- YOUR INSTRUCTIONS
Beginning at the line that contains "This screenshot has height=416, width=730." and ending at the last line of the records below, retype each line exactly and add nothing.
++++++++++++++++++++
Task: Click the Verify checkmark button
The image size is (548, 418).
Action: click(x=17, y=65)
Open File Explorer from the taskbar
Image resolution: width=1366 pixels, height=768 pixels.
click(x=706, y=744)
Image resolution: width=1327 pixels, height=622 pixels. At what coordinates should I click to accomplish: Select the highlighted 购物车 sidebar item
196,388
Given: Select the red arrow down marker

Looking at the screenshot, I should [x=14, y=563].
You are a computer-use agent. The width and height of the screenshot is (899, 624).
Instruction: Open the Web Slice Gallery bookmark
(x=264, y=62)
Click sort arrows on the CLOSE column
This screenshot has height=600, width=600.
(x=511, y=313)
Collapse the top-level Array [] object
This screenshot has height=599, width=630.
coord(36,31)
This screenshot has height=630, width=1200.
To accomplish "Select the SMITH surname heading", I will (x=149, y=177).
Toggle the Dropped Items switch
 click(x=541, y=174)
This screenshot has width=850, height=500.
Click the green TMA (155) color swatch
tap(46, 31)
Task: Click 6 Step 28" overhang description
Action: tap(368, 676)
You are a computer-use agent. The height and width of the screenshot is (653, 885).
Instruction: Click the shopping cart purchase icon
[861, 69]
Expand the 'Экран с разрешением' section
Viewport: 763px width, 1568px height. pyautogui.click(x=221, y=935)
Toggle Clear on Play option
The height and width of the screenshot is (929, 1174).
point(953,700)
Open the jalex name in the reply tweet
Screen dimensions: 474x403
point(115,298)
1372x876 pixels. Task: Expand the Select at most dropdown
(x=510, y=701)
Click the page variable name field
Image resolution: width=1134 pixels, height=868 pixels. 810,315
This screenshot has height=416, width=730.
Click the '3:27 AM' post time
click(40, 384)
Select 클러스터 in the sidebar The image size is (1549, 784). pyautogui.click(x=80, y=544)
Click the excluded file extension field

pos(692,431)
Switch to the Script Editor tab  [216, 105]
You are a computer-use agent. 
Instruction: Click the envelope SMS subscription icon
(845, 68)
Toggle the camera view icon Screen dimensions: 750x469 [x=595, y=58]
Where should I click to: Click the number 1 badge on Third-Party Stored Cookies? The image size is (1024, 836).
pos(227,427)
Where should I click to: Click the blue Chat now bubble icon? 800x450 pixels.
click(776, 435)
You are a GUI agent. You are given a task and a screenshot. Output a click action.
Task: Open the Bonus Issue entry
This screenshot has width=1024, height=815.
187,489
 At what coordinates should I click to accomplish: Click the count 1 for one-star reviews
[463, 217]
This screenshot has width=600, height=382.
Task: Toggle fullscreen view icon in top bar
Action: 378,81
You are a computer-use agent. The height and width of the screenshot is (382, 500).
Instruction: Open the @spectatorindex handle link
++++++++++++++++++++
- WRITTEN ANSWER
This screenshot has height=416, width=730.
Click the '3:27 AM' post time
click(40, 384)
Select 클러스터 in the sidebar The image size is (1549, 784). pyautogui.click(x=80, y=544)
Click the excluded file extension field

pos(692,431)
Switch to the Script Editor tab  [216, 105]
You are a computer-use agent. 
Instruction: Click the envelope SMS subscription icon
(845, 68)
Toggle the camera view icon Screen dimensions: 750x469 [x=595, y=58]
Where should I click to: Click the number 1 badge on Third-Party Stored Cookies? The image size is (1024, 836).
pos(227,427)
Where should I click to: Click the blue Chat now bubble icon? 800x450 pixels.
click(776, 435)
You are a GUI agent. You are given a task and a screenshot. Output a click action.
Task: Open the Bonus Issue entry
This screenshot has width=1024, height=815.
187,489
 At what coordinates should I click to accomplish: Click the count 1 for one-star reviews
[463, 217]
This screenshot has width=600, height=382.
Task: Toggle fullscreen view icon in top bar
Action: 378,81
You are a computer-use agent. The height and width of the screenshot is (382, 500).
Instruction: Open the @spectatorindex handle link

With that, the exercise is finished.